The Environmental Law Centre of Alberta has been monitoring climate litigation cases worldwide, but events have overtaken their latest summary blog Climate Litigation in Canada and Beyond –Where Are We in 2020? (Nov. 9) , which discusses the dismissal of the LaRose case in the Federal Court of Canada (more on that below). On November 12, Justice Carole Brown of the Superior Court of Ontario issued a landmark decision , allowing the case of Mathur et al. to proceed to trial under Canada’s Charter of Human Rights and Freedoms. The case is thoroughly described in a Backgrounder from the Ecojustice, who represent the seven youth. Their claim is that their rights were violated when the Ontario government under Doug Ford passed the Cap and Trade Cancellation Act in 2018, weakening GHG emissions reduction targets for the province. According to Ecojustice, “The lawsuit aims to strike down Ontario’s current 2030 target as unconstitutional and enshrine the right to a safe, healthy climate as part of the right to life, liberty and security of the person in Section 7 of the Canadian Charter of Rights and Freedoms. This would require the Government of Ontario to set a new target in line with the scientific consensus, and revise its policies accordingly.” The decision to allow the case to proceed is a first for Canada.
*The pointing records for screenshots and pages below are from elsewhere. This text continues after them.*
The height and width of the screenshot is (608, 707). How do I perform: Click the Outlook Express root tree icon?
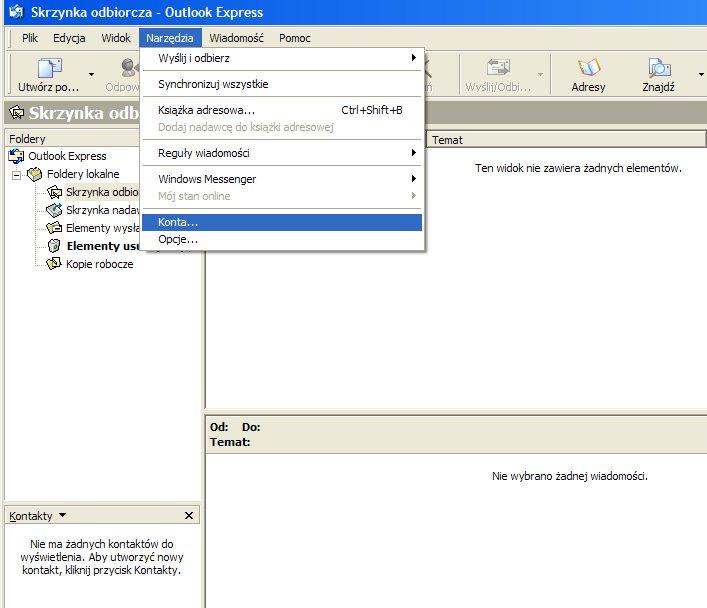point(15,156)
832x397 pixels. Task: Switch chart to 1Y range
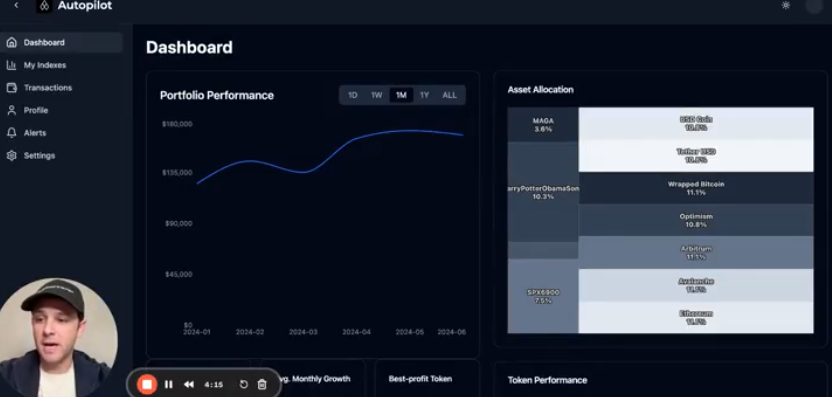click(x=424, y=95)
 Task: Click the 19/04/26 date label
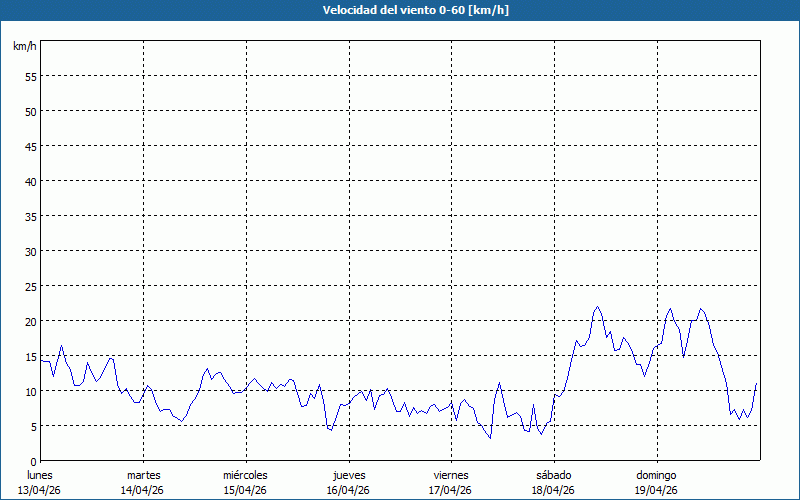click(x=656, y=490)
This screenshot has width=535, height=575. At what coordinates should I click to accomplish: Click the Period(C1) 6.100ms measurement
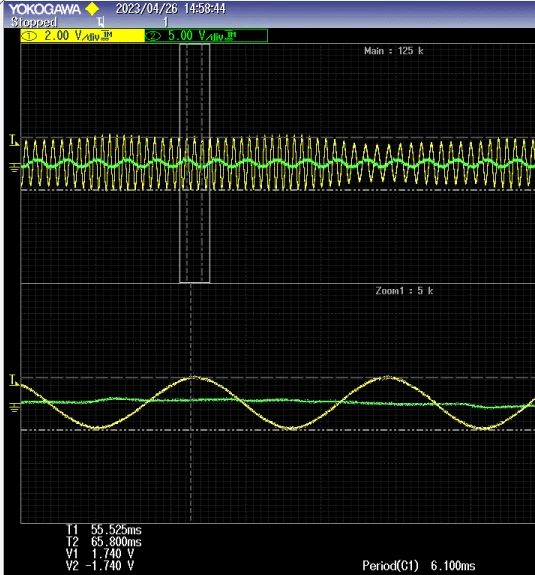coord(419,565)
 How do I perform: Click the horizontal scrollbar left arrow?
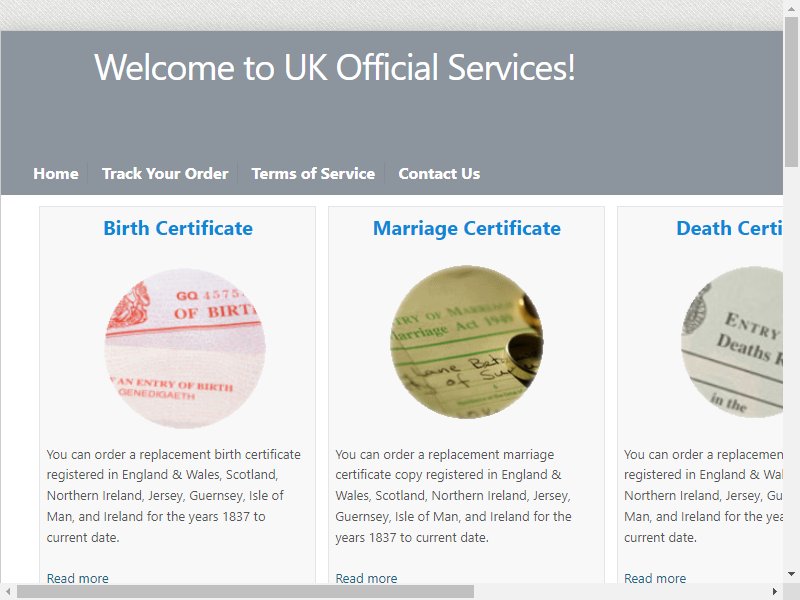click(8, 592)
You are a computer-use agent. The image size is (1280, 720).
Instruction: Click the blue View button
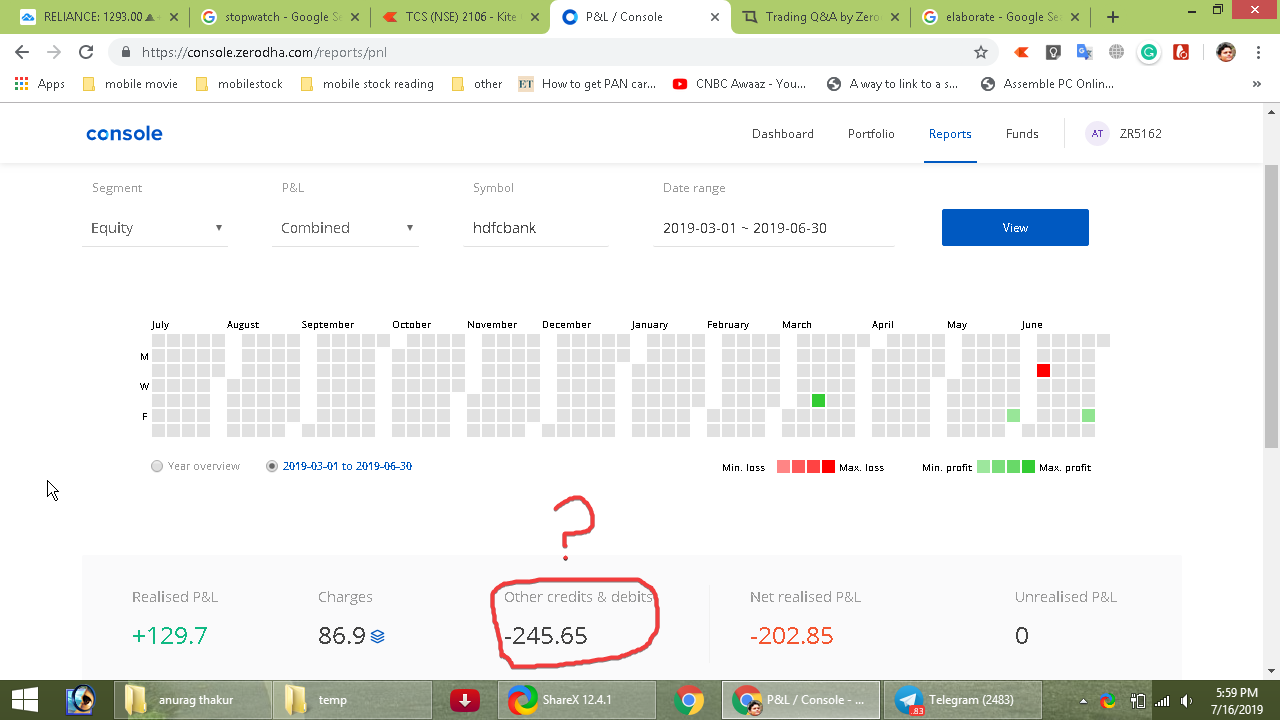[1014, 227]
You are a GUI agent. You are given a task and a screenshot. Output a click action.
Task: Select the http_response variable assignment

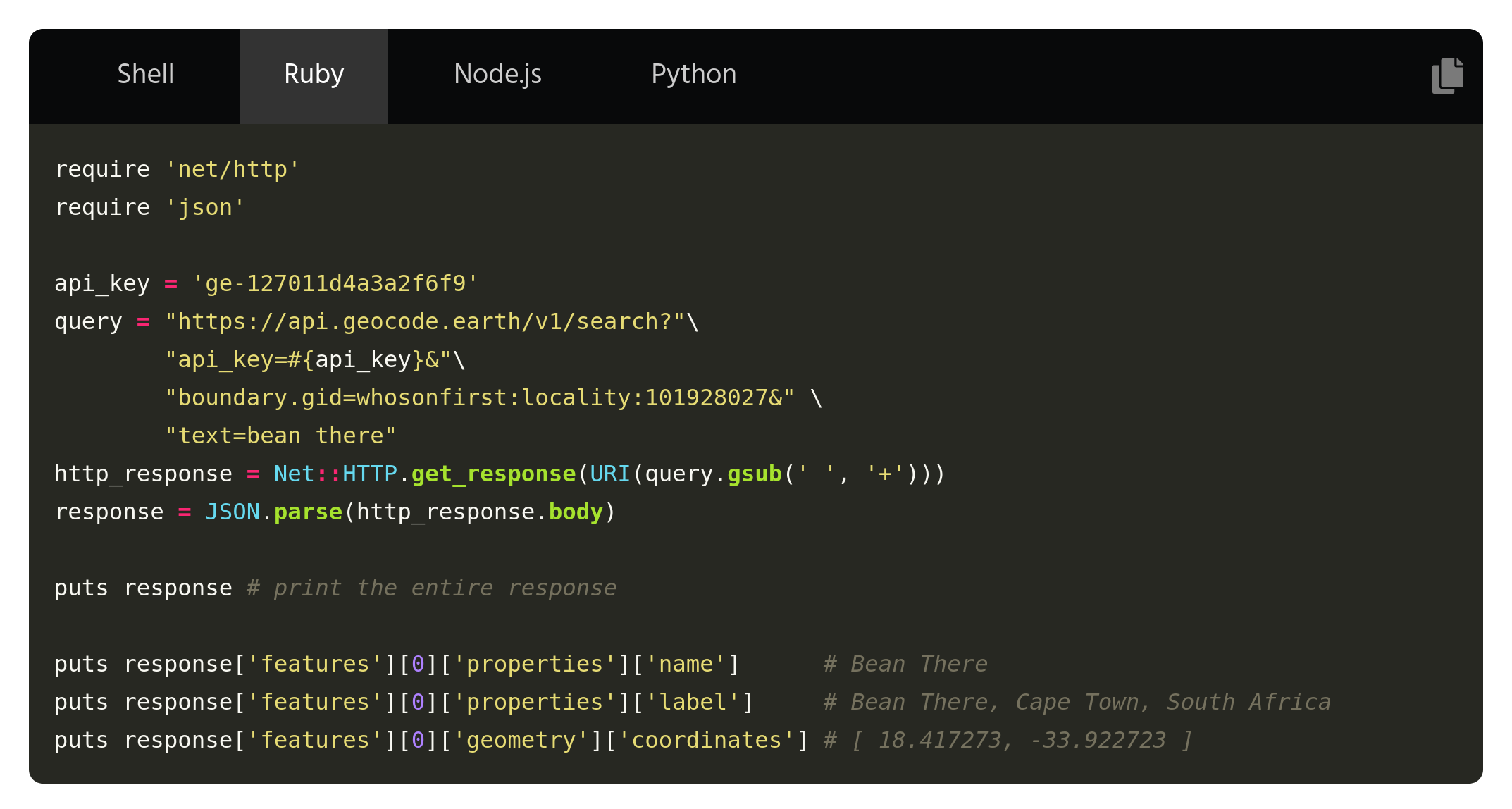[143, 473]
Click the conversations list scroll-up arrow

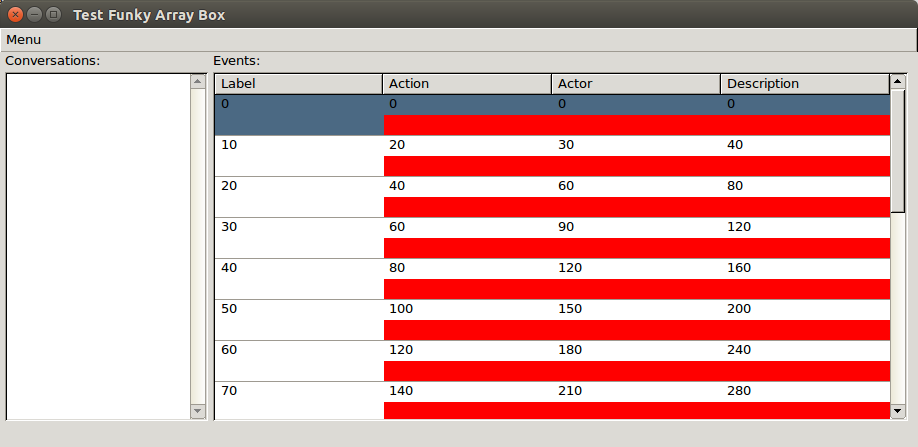(x=197, y=81)
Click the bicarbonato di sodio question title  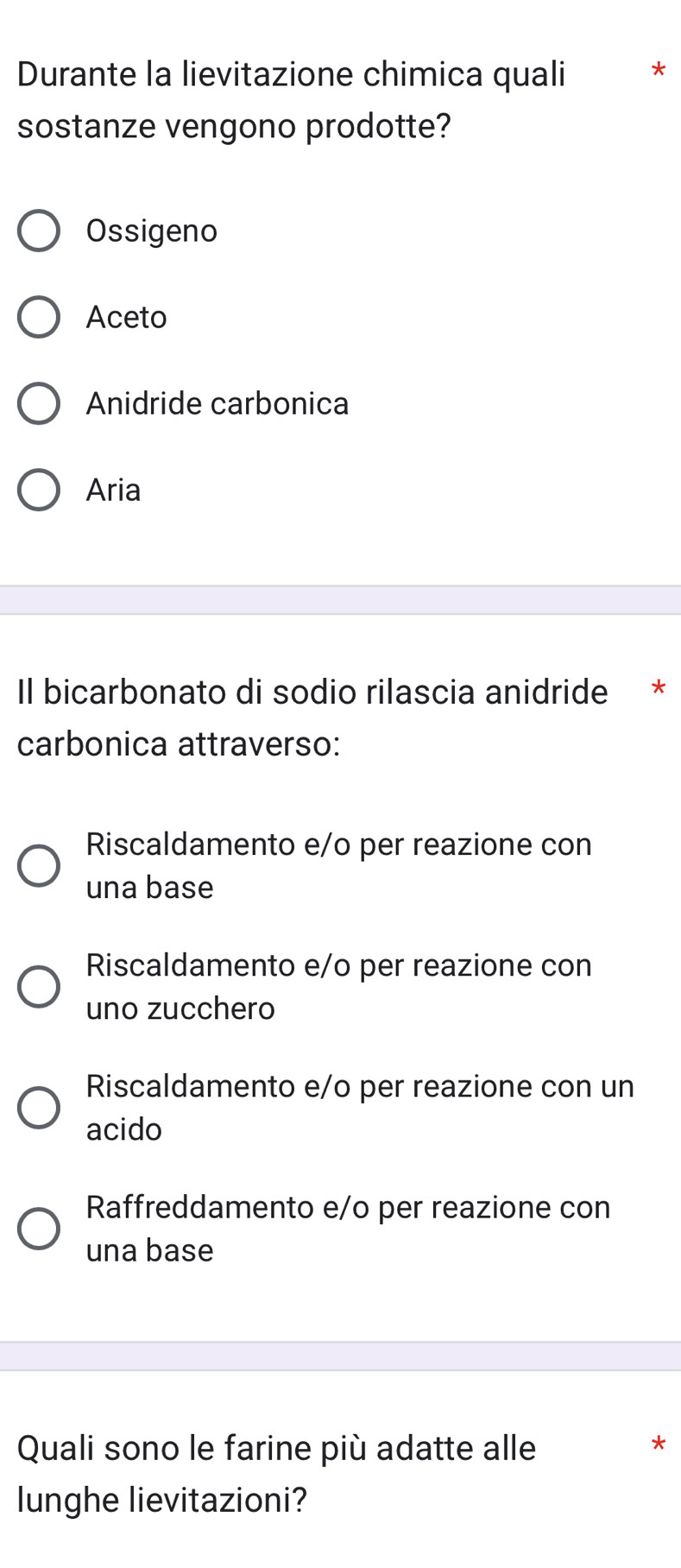(312, 718)
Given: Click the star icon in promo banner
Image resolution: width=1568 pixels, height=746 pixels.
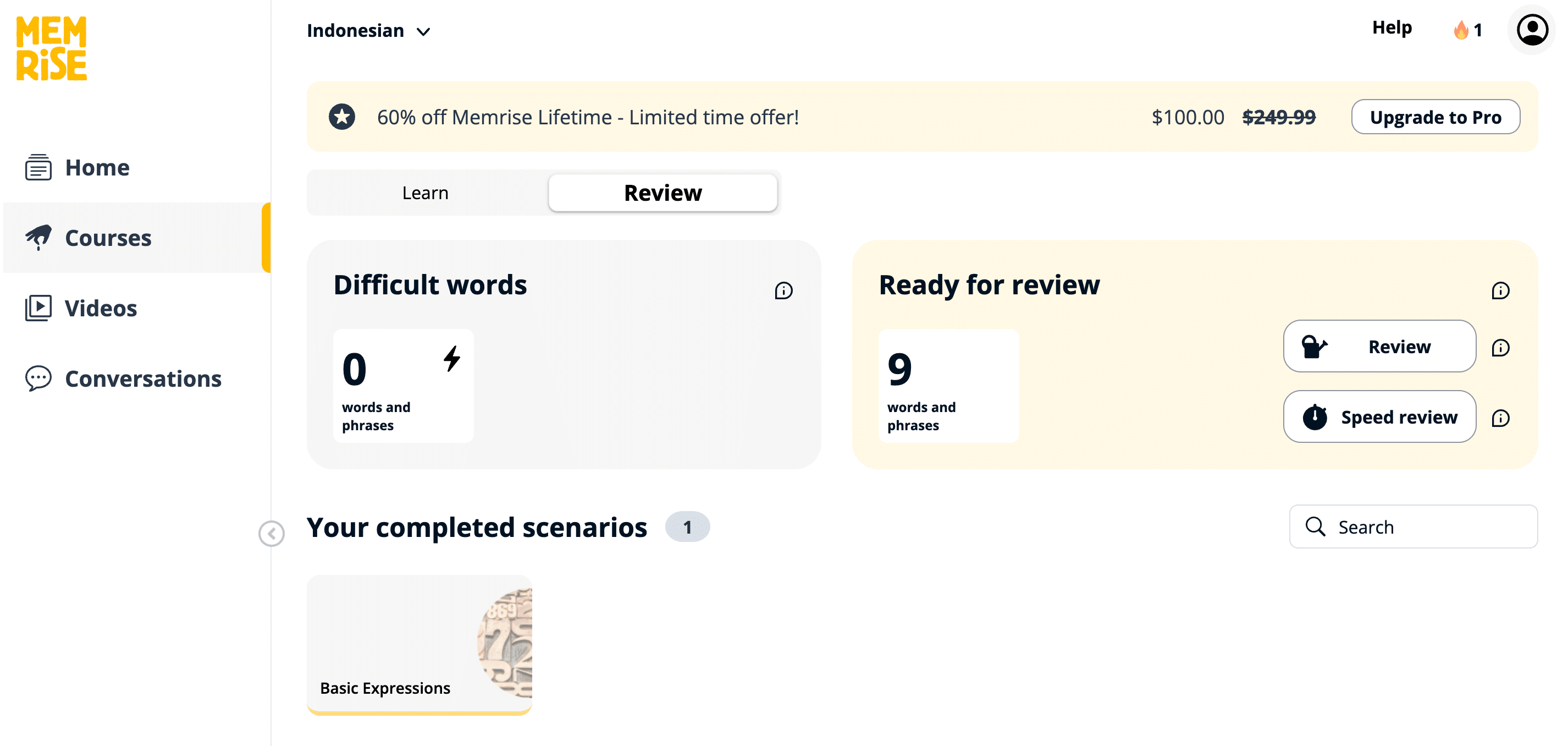Looking at the screenshot, I should pyautogui.click(x=342, y=117).
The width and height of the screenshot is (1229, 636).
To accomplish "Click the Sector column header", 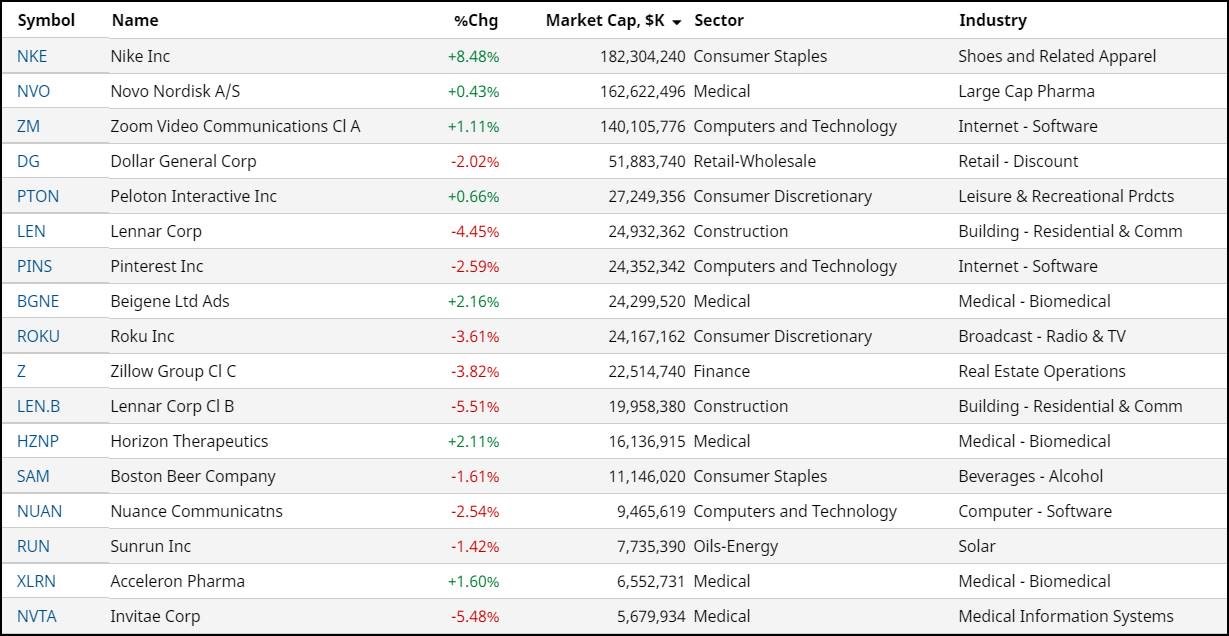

Federal Court of Canada dismisses an earlier youth-led case, LaRose vs. Her Majesty the Queen
On October 27, Justice Michael D. Manson of the Federal Court of Canada dismissed the case of LaRose vs. Her Majesty the Queen, and in the words of law professor Jason MacLean, slammed the door on big, “holy grail” climate cases in Canada. The LaRose case was filed in 2019 by 15 youth who used the Public Trust doctrine under section 7 of the Charter of Rights and Freedoms to argue that the federal government is violating their rights to life, liberty and security of the person, and failing to protect essential public trust resources. Further, they call on section 15 of the Charter regarding equality, alleging that youth are disproportionately affected by the effects of the climate emergency. Although Justice Manson agreed that “the negative impact of climate change to the Plaintiffs and all Canadians is significant, both now and looking forward into the future,” he declined to allow the case to proceed because the questions raised “are so political that the Courts are incapable or unsuited to deal with them.” Lawyers for the case will appeal. The legal organizations supporting the LaRose case reacted to the decision: the Pacific Centre for Environmental Law and Litigation (CELL) here , and U.S.-based Our Children’s Trust here . Our Children’s Trust also maintains a timeline and compilation of documents here.
The LaRose case was summarized in “Kids facing effects of climate change are taking their governments to court” in The Conversation (Nov. 2019), with an explanation of the public trust doctrine. After the decision, a brief summary appeared in “Federal judge tosses youth climate case against Ottawa” (National Observer, Oct. 27). In “Why the youth climate court case failed and what’s next for Canadian climate policy” (The Conversation, Nov. 3) Jason MacLean, Assistant Professor of Law at the University of New Brunswick, summarizes the case and concludes that the federal court’s decision “slams the door”, but also looks for broader hope in the prospects for more specific, smaller climate cases – referring to “The Unsexy Future of Climate Litigation” (Journal of Environmental Law, 2018) for his framework, and citing the current example of the Grassy Mountain coal mine project in Alberta as an example of such a specific case.
Previous attempts by Canadian youth to fight for climate rights in courts include ENvironnement JEUnesse, which is currently under appeal after being denied the right to proceed by the Quebec Superior Court in 2019 .
Rebellion is a new documentary episode by The Nature of Things, a flagship production of the Canadian Broadcasting Corporation. It profiles some of the youth involved in the Canadian court fights.
Youth in Norway take their climate case to the Supreme Court
In a case known as People vs. Arctic Oil , Young Friends of the Earth Norway (also known as Nature and Youth) have challenged their government’s 2016 decision to license oil drilling in the Barents Sea of the Arctic. Their challenge, now before the Supreme Court of Norway in November, is being described by Greenpeace Norway (a co-plaintiff), as internationally precedent-setting, potentially as important as the Urgenda decision in the Netherlands. The New York Times reported on November 5 that it is being called “the case of the century” in the Norwegian press. The court case finished in mid-November, with a decision expected in early 2021.
The Sabin Center Climate Case Litigation Database offers an archive of all official documents in the Norwegian case, and Greenpeace Norway provides a chronology and a layman’s summary of the case decisions in English. The Greenpeace website also provides the new information that the government’s decision to issue oil licenses was based on incorrect economic analysis and that “Ministry of Petroleum and Energy has been sitting on updated calculations they did not present to the Parliament, which shows that the profitability of the oil fields is questionable.”